> _TASKS TO COMPLETE_:
A. Rewrite the paragraph of the roller derby article that begins "As each team of five races around the track" in one shorter sentence, keeping its main facts.
B. Duplicate the roller derby article word for word from "Team-themed tattoos and" to "in the area.".
C. According to the roller derby article, how many full-member leagues does the Women's Flat Track Derby Association have today?

> _SELECTED EXTRACT_:

+ + + + + + +

Adrienne Schreiber curls down her lower lip to reveal “SF1” inked in black — a tattoo celebrating Scare Force One, a tribe of fierce Washington women on roller skates.
When they get together, they push, shove and — above all — win.
Bureaucrats, teachers and scientists, the women who compete in roller derby — a US game that is quickly gaining traction abroad — come from all walks of life.
Photo: AFP
However, to take part is not merely to don skates and score points.
On a recent Saturday afternoon in a sportsplex in Sterling, Virginia, a suburb of the US capital, the DC All-Stars A team — drawn from the area’s four teams, including Scare Force One — competed against the Vixens from Canada’s Rideau Valley Roller Girls league.
This is a full-contact sport with jostling, bumping and hitting — so long as it is not done with the elbows, forearm, hands, head or lower legs.
It is not for the faint of heart or spirit.
As each team of five races around the track, the “jammer” pushes ahead of the pack in an attempt to lap the other team’s players. After an initial pass, points are scored with each opposing player the jammer passes.
Team-themed tattoos and frequent injuries are common, as are tough personalities and derby pseudonyms. Condoleezza Slice and Nasty Pelosi — puns on the names of two of Washington’s most powerful women — play in the area.
The 31-year-old Schreiber — who last year opened Washington’s first-ever derby shop, Department of Skate — competes under the name Velocityraptor.
Roller derby, which got its start in 1930s Chicago, has had peaks and valleys of popularity, and a brief period in the 1970s full of theatrical stunts and storylines similar to those in professional wrestling.
“I think women really stuck with derby because it was an early sport where they were on the same track as men,” said James Vannurden, curator of the National Museum of Roller Skating in Lincoln, Nebraska.
The Women’s Flat Track Derby Association (WFTDA), the governing body under which many teams operate, had just a couple dozen leagues when it began 10 years ago, all of them in the US.
Today, there are 243 full-member leagues, WFTDA public relations manager Kali Schumitz said.
The organization also has 101 apprentice leagues that are training to join the competition ranks.
And until just a few years ago, non-US teams were rare.
However, WFTDA leagues now exist in South America, Europe, Australia, New Zealand and Japan. The Web site derbyroster.com counts 1,307 women’s flat-track leagues worldwide, from Mexico to Malaysia.
Sister Disaster, 38, plays on the Rideau Valley team from Ottawa, who beat Washington 180 to 165. Her real name is Lauren Hart.

+ + + + + + +

> _DATA PROVIDED_:
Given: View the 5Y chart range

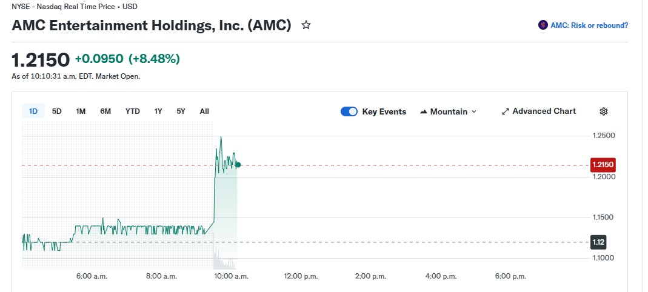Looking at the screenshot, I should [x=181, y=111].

+ + + + + + +

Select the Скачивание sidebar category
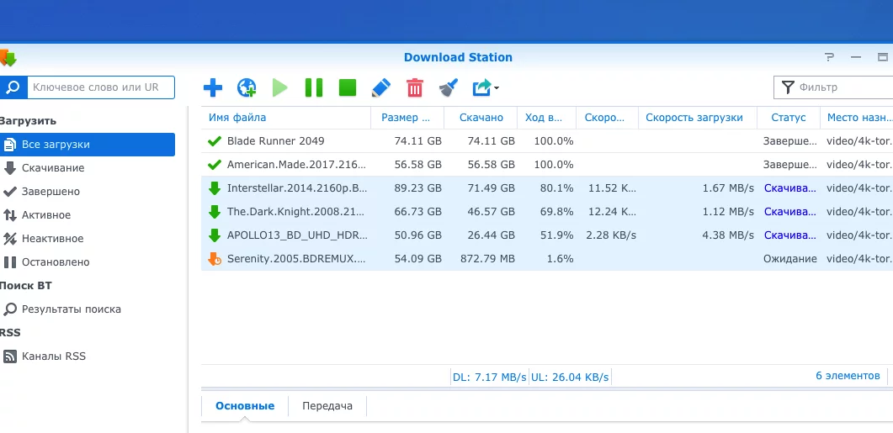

+ + + + + + +

> _WRITTEN ANSWERS_:
A. As five-player teams race around the track, the jammer breaks ahead to lap the opponents, scoring a point for each opposing player passed after the first pass.

B.
Team-themed tattoos and frequent injuries are common, as are tough personalities and derby pseudonyms. Condoleezza Slice and Nasty Pelosi — puns on the names of two of Washington’s most powerful women — play in the area.

C. 243